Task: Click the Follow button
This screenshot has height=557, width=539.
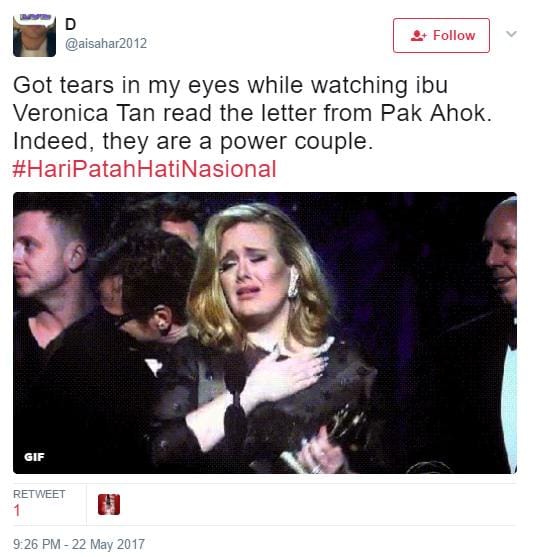Action: point(441,36)
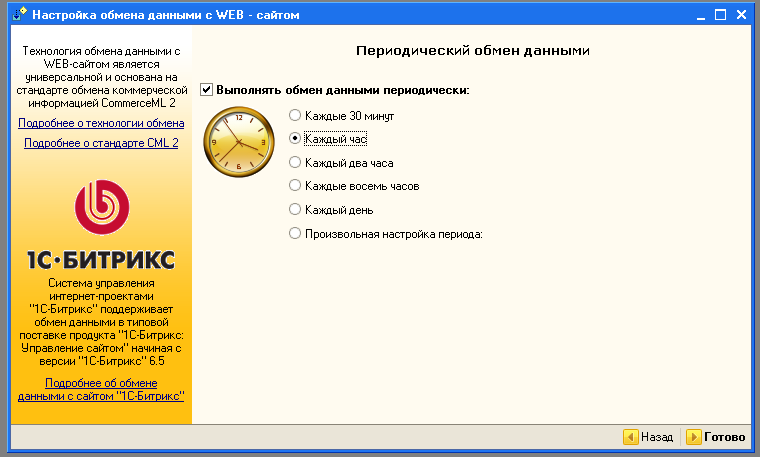Maximize the settings wizard window

pos(718,16)
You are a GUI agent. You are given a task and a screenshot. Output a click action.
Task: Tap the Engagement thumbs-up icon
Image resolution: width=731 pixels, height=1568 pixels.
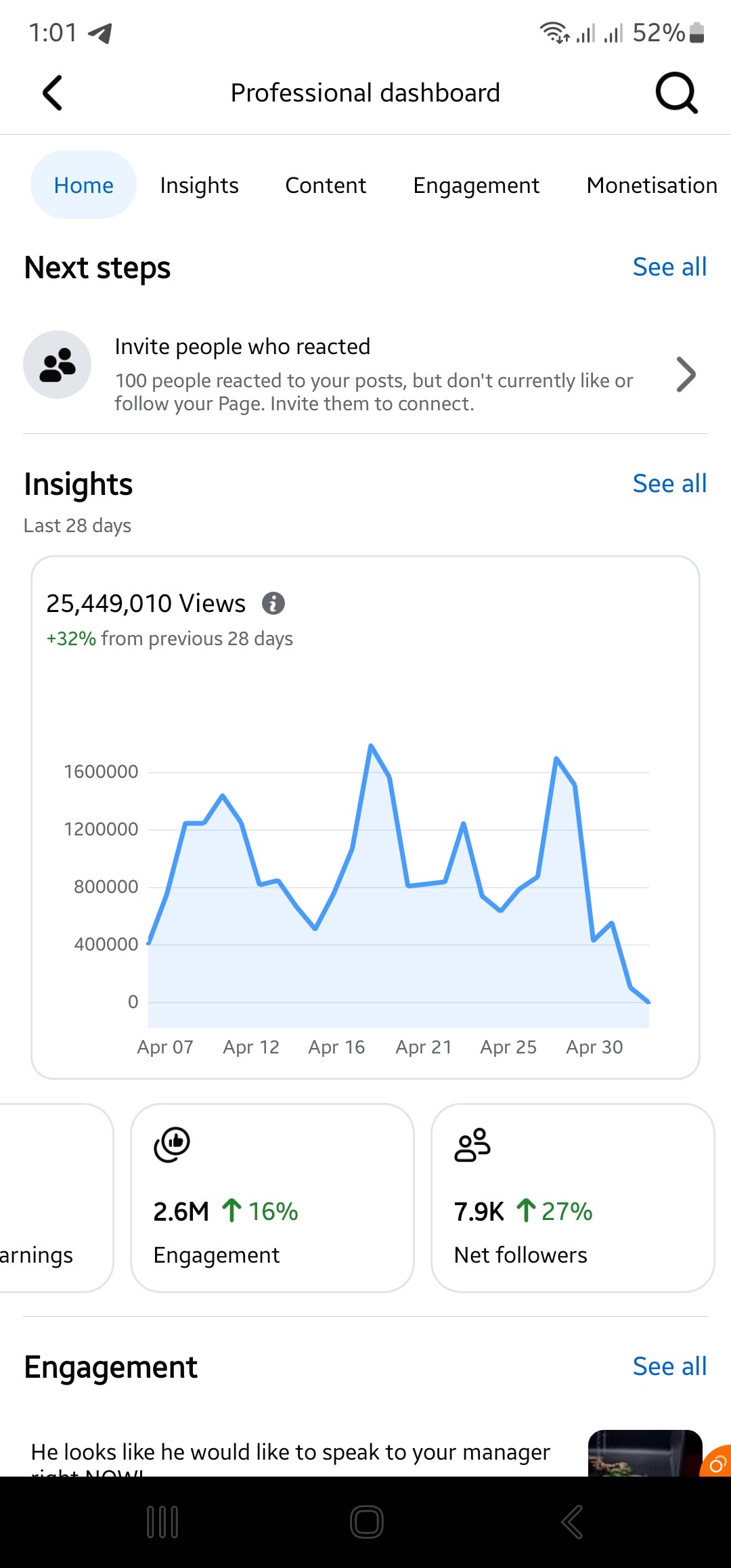172,1144
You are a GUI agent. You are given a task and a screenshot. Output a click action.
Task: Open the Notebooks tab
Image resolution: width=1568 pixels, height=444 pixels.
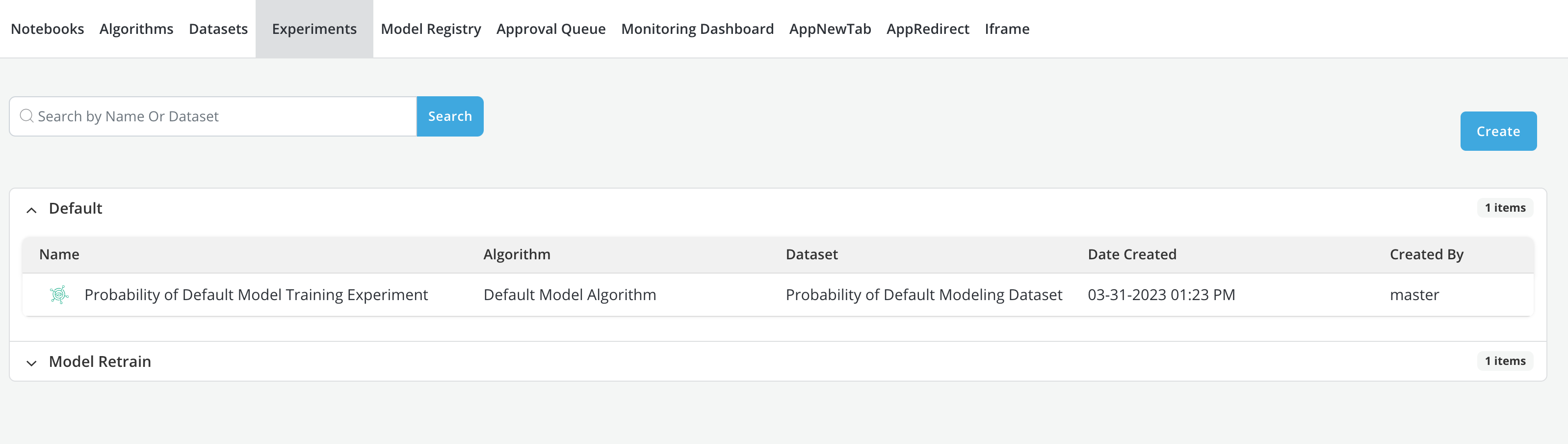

+ + + + +

Work required » Reproduce the material word for word. Any pictures should be left out of the copy.

The completed task »
Task: Click the Follow button
This screenshot has height=557, width=539.
Action: point(441,36)
Maximize the settings wizard window

pos(718,16)
You are a GUI agent. You are given a task and a screenshot. Output a click action.
Task: Tap the Engagement thumbs-up icon
Image resolution: width=731 pixels, height=1568 pixels.
172,1144
You are a GUI agent. You are given a task and a screenshot. Output a click action.
Task: Open the Notebooks tab
Image resolution: width=1568 pixels, height=444 pixels.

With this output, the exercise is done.